**What the task asks**
Reproduce the entries shown below only from the line with "Click the dark" down to the line with "Screen dimensions: 1323x701", keeping both end lines and copying each one exactly.
"""
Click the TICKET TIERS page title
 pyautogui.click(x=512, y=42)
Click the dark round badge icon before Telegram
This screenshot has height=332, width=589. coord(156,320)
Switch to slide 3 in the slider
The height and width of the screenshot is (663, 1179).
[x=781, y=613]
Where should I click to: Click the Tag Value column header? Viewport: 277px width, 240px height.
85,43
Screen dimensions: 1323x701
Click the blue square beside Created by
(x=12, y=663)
"""
"""
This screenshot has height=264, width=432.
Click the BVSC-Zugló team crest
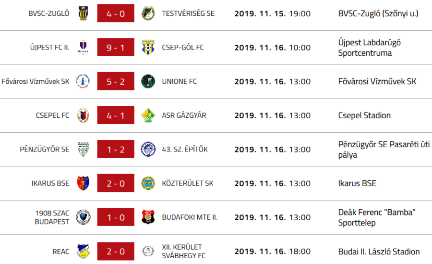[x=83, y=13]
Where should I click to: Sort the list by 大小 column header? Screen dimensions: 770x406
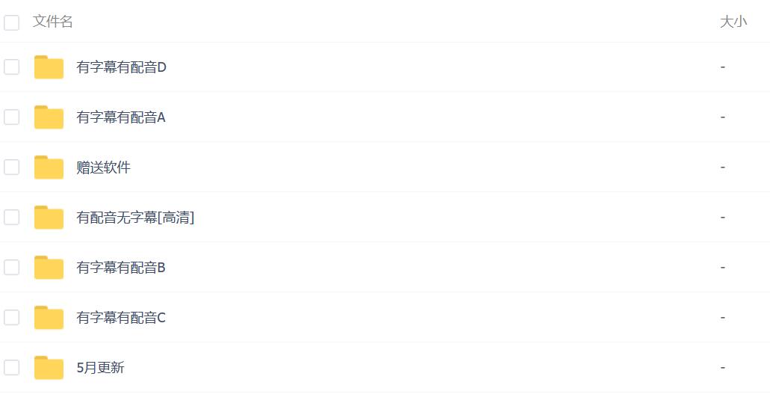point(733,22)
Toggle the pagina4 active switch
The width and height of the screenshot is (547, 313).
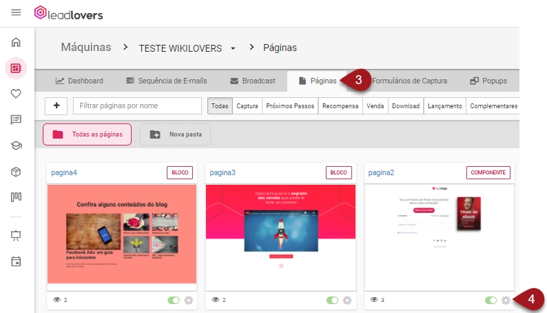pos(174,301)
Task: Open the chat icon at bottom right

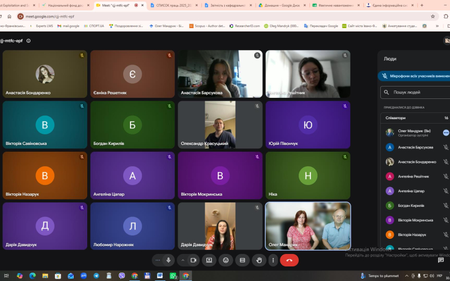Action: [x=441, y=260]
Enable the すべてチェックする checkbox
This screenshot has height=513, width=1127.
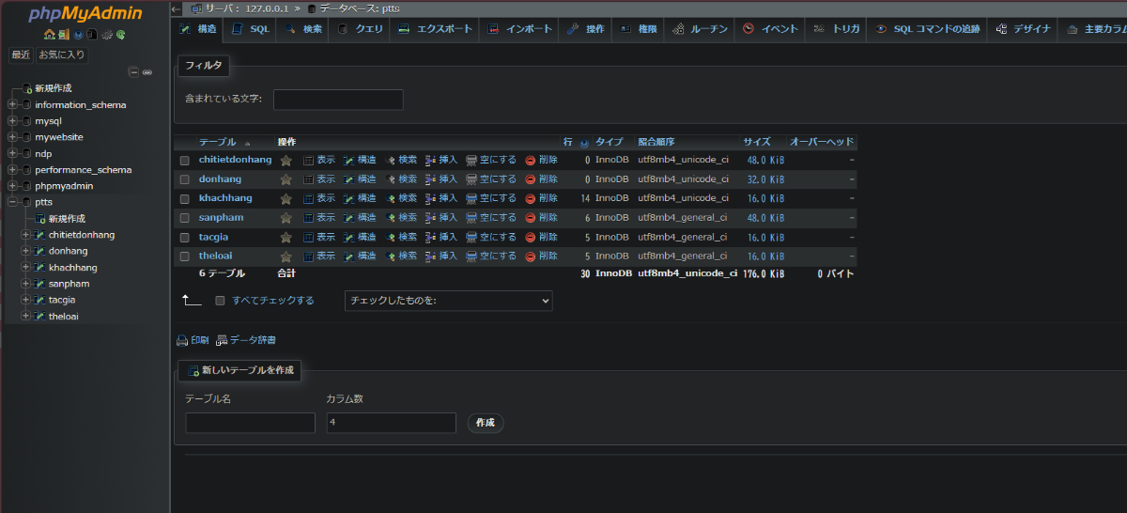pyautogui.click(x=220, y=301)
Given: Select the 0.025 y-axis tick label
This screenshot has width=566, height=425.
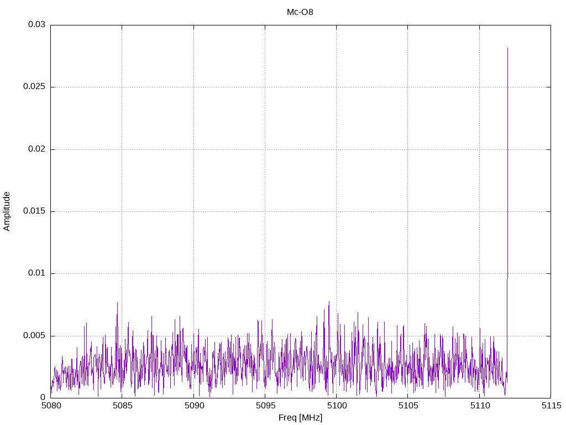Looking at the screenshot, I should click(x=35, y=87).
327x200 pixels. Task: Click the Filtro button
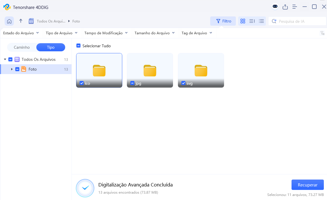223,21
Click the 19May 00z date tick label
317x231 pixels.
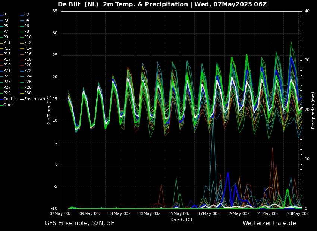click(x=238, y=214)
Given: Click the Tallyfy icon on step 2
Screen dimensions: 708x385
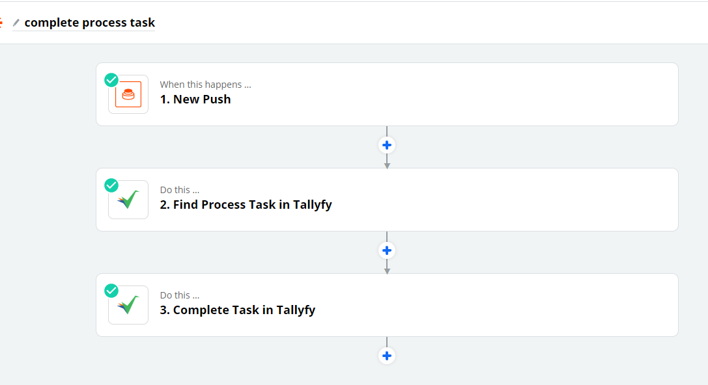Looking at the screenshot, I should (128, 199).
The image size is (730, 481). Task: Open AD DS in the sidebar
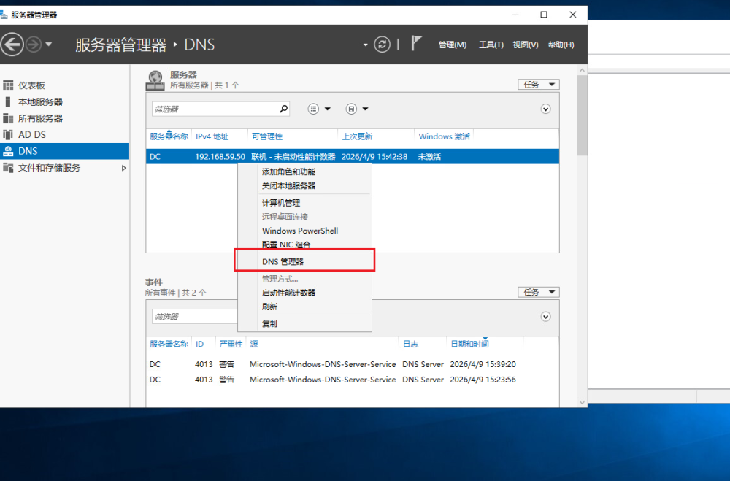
"""
**Solution for this exercise**
Click the dark round badge icon before Telegram
This screenshot has height=332, width=589. coord(156,320)
Switch to slide 3 in the slider
The height and width of the screenshot is (663, 1179).
[x=781, y=613]
Where should I click to: Click the Tag Value column header? Viewport: 277px width, 240px height.
85,43
Screen dimensions: 1323x701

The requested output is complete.